Extracted text:
■ ■ ■ ■ ■

Now here’s the potential problem. My sister has asked whether she should bring a jar containing my share of the ashes of my late parents. I’m not too sure that leaving Morocco and flying back into SA with a jar of ashes isn’t going to excite the customs people. They are going to assume that I am bringing back drugs and they are certainly not going to believe me when I tell them that I am carrying the ashes of my dead parents. So, we are going to have to make a plan.

Fortunately, both my parents had a keen sense of the ridiculous and would appreciate this dilemma. When my father pre-deceased my mother she took delivery of a very handsome urn containing his ashes and put it on the window sill of the living room. Then she decided that it was too morbid having an urn containing the incinerated remains of her husband of 54 years staring at her while she was watching her favourite TV programme and she moved “Dad” to a spare bedroom. When Mum died last year she was also cremated according to her wishes and it was decided to put the ashes with my father’s ashes and make a sort of crematorium cocktail. This has now been split into three for all the children and they have already been sprinkled on my brother’s rose garden in Scotland. My sister is going to sprinkle her share around the grave of my maternal grandfather which leaves me to come up with something innovative. Both my parents were keen and regular visitors to South Africa and I don’t think they’d object at all to being emptied into a strong Cape Town south easter or scattered from the top of the Amphitheatre in the Drakensberg. At a pinch, they would even have been quite happy to be gently drizzled out of the side of a game viewing vehicle in the Kruger Park.

■ ■ ■ ■ ■

Lines pairing text with element locations
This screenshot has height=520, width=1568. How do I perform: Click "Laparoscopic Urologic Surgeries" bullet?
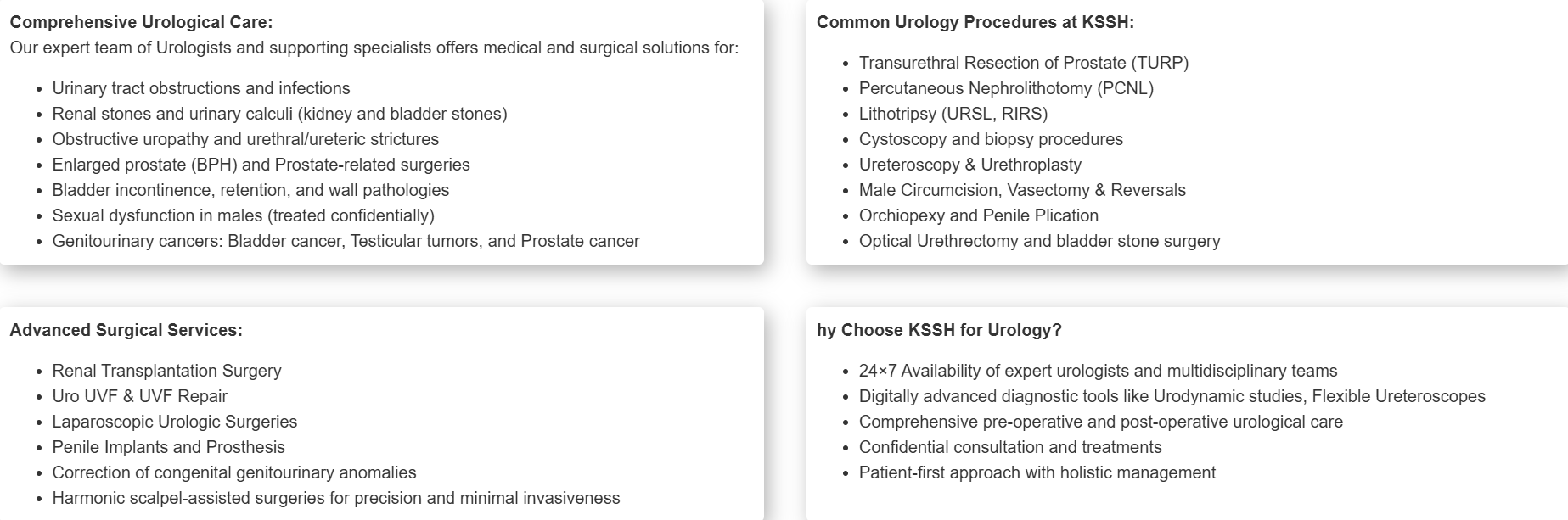click(175, 422)
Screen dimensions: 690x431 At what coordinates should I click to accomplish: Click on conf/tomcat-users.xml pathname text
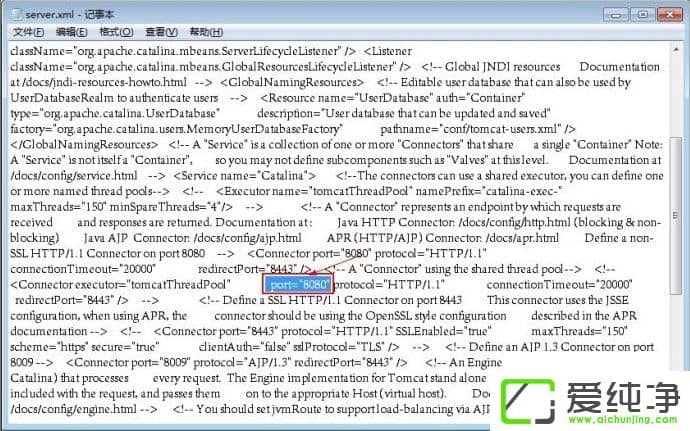(x=510, y=129)
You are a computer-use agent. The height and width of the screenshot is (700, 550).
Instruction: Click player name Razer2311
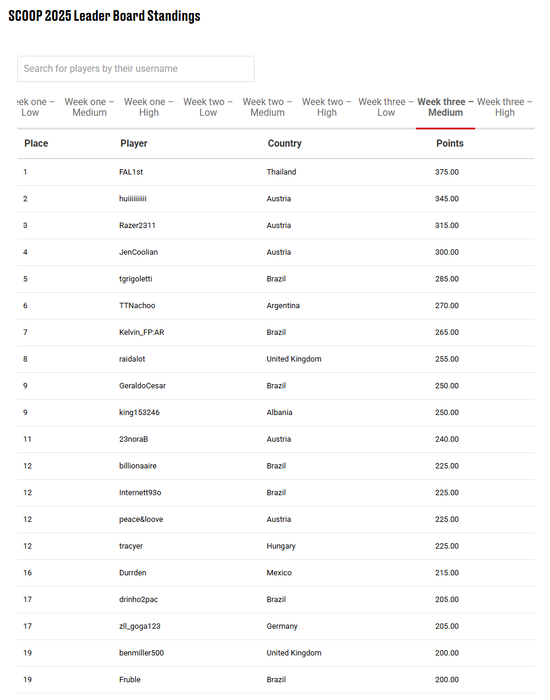tap(137, 225)
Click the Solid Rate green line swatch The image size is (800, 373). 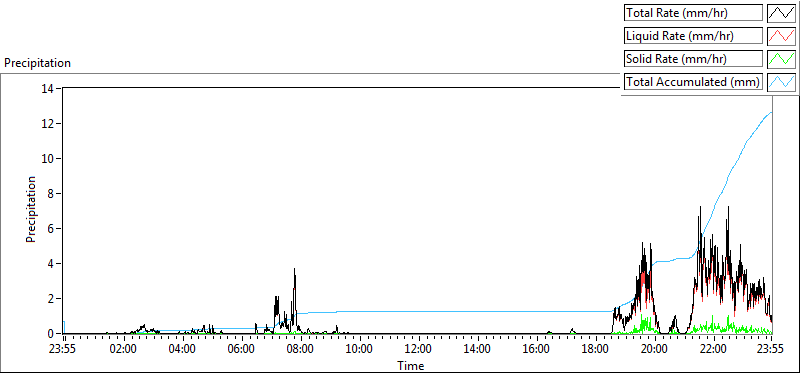pyautogui.click(x=782, y=59)
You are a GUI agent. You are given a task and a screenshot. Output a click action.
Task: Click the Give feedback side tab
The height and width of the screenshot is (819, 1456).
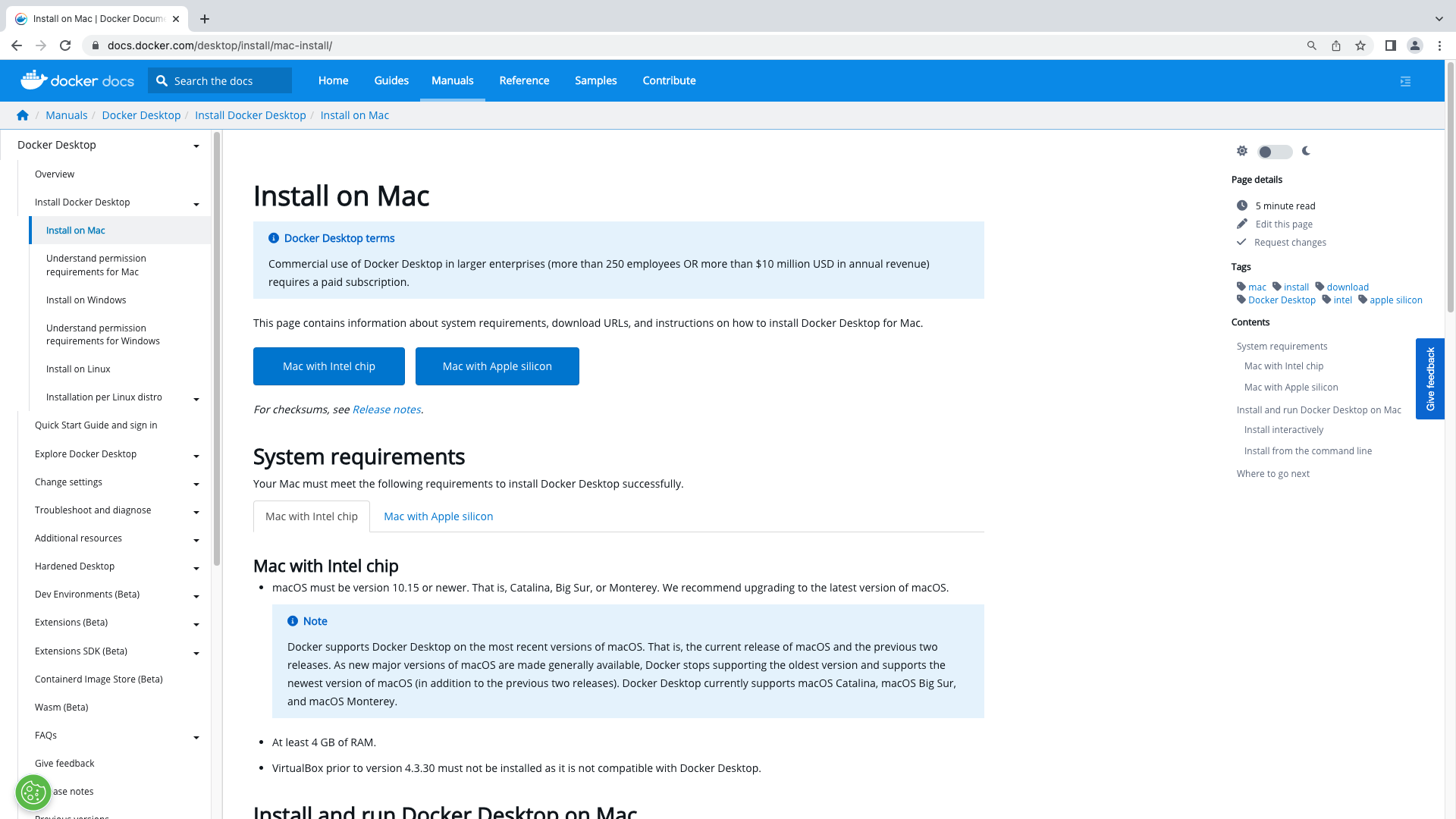[x=1430, y=378]
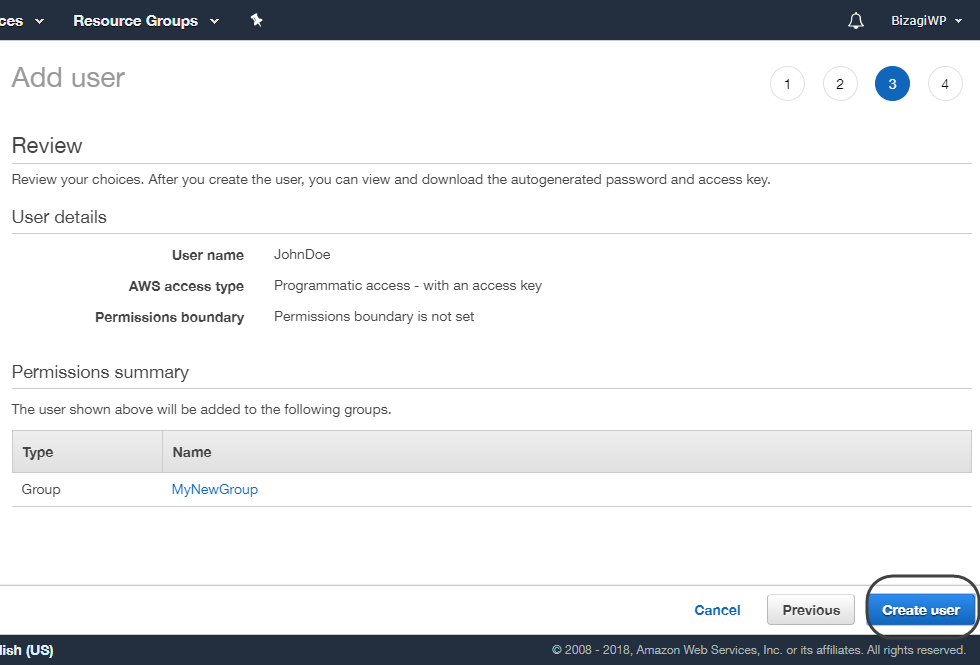
Task: Expand the Resource Groups menu
Action: click(145, 21)
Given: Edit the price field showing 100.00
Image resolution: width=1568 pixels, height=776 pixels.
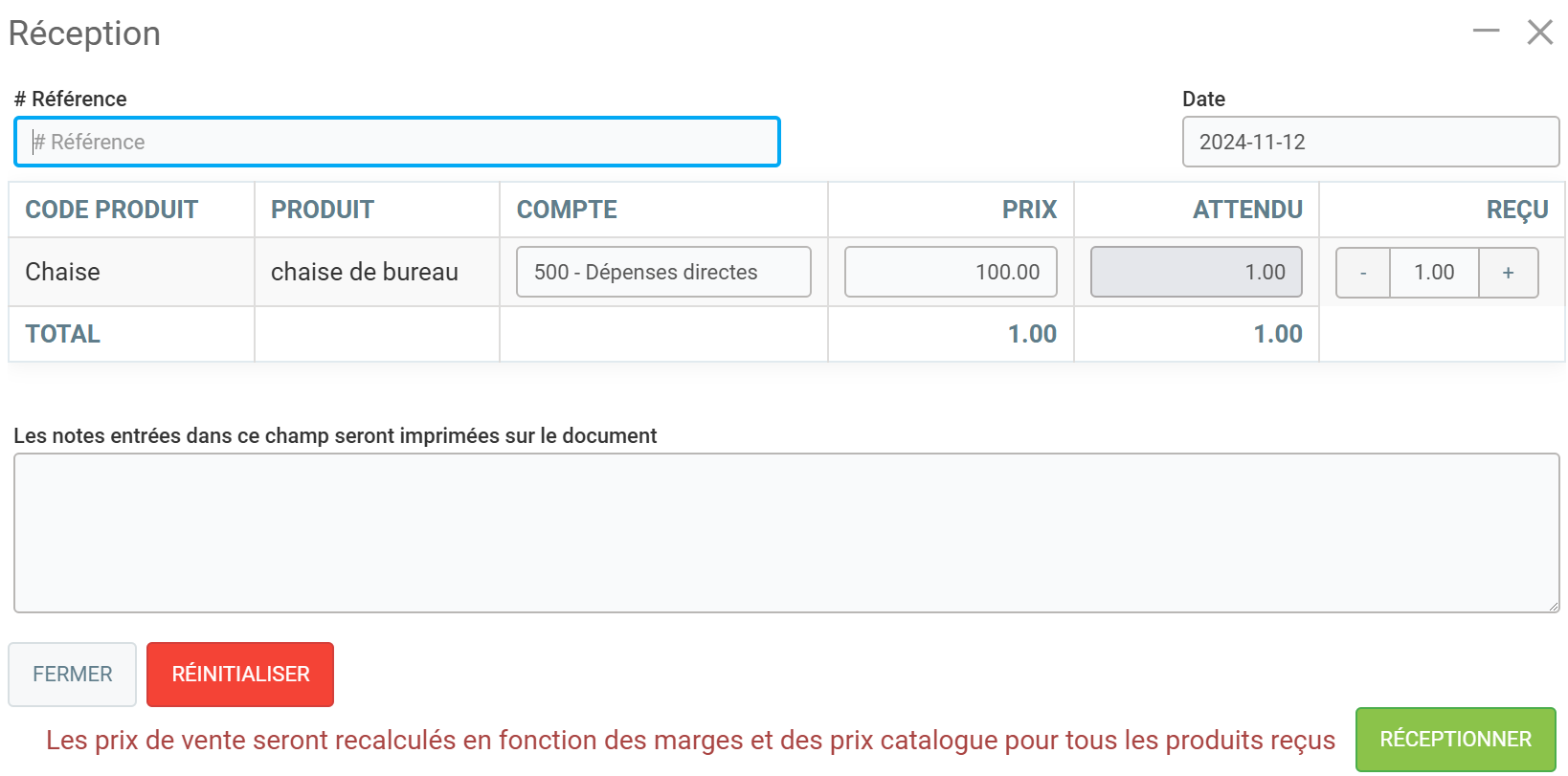Looking at the screenshot, I should coord(951,272).
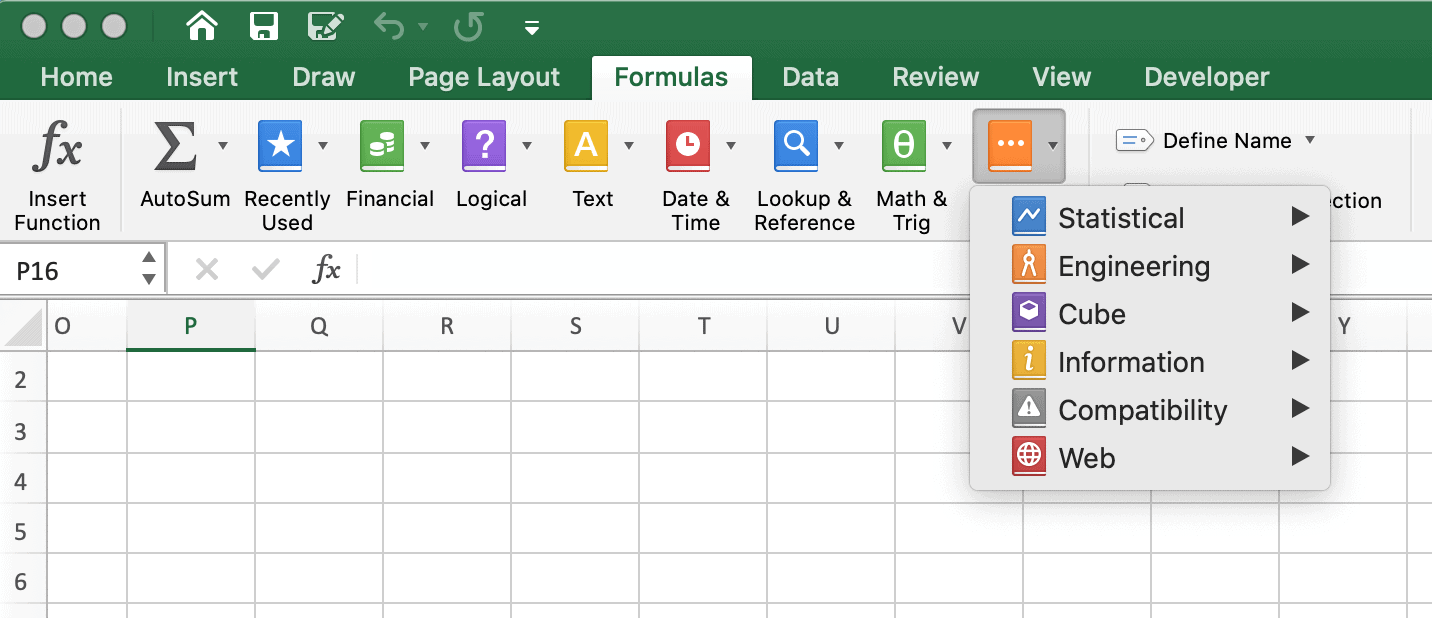Select the AutoSum sigma icon
The image size is (1432, 618).
[175, 145]
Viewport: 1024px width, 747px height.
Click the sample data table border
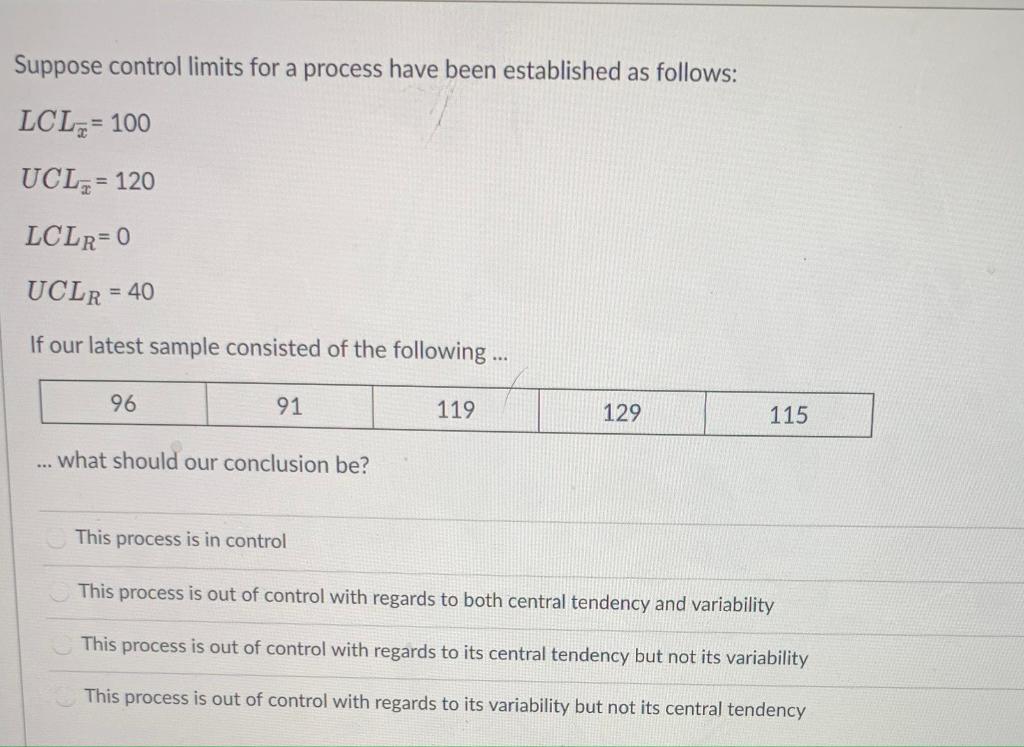[x=456, y=383]
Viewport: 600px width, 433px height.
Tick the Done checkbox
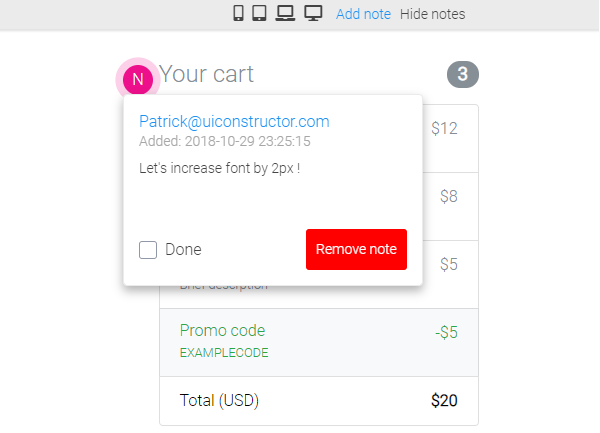point(148,250)
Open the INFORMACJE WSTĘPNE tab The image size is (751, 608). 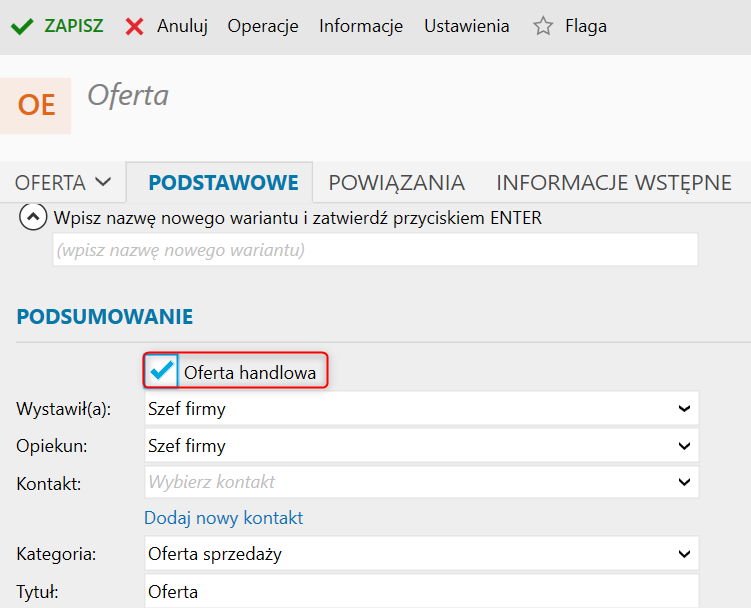[614, 183]
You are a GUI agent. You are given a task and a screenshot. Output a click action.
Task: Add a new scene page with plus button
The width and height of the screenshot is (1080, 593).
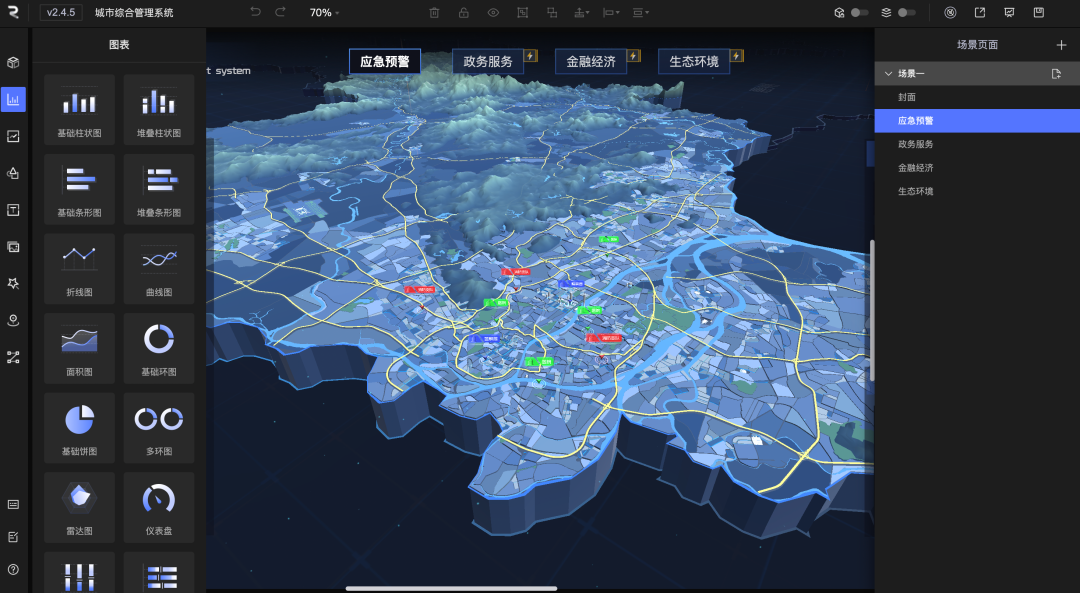[x=1061, y=45]
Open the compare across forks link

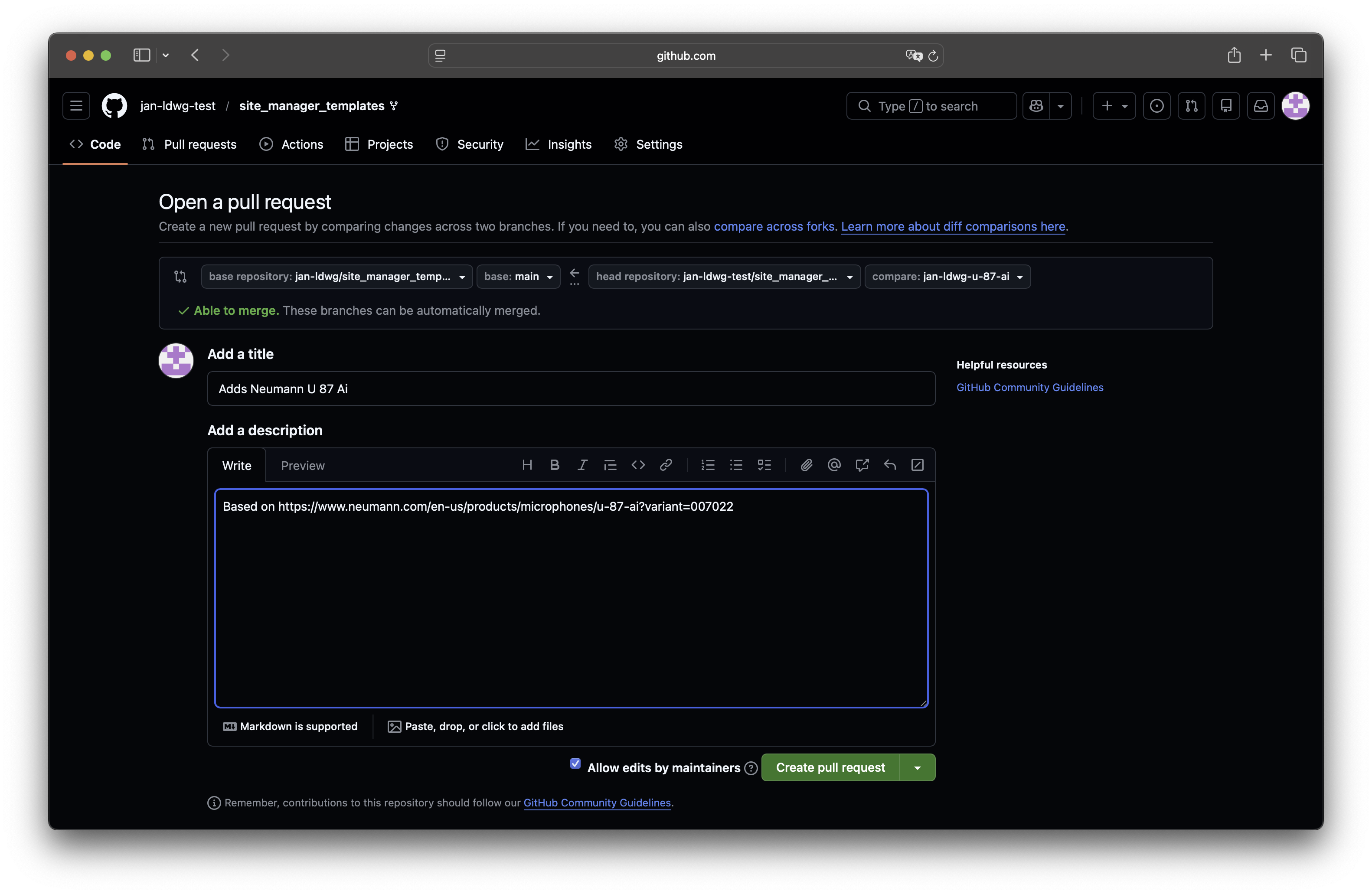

■ ■ ■ ■ ■

Stated goal: Carry on the piece about the parents' ashes from its final sentence.

Final result:
But now I have to get them back here. We’ve already agreed that the jar has to go and they have to be decanted into a jiffy bag with a sealable top. I don’t want to put them in my main luggage because that seems a bit disrespectful and they might get nicked. So I am going to have to carry them in my hand baggage where they can enjoy a bit of business class luxury. That means I am going to have to shuffle along the security line at the airport with my toothpaste, deodorant, floss, shaving kit and other toiletries for the flight in one see through bag and my parent’s ashes in the other see through bag. Maybe there’s a law against this of which I am unaware. Are you allowed to bring ash into South Africa? But what I am really worried about is that I will get up at 3 in the morning on the flight for a visit to the bathroom and take the wrong see through bag. In my dazed state I will accidentally flush both my parents down the toilet of an aircraft at 32000 feet. And I’m not sure even their keen sense of the ridiculous would appreciate that.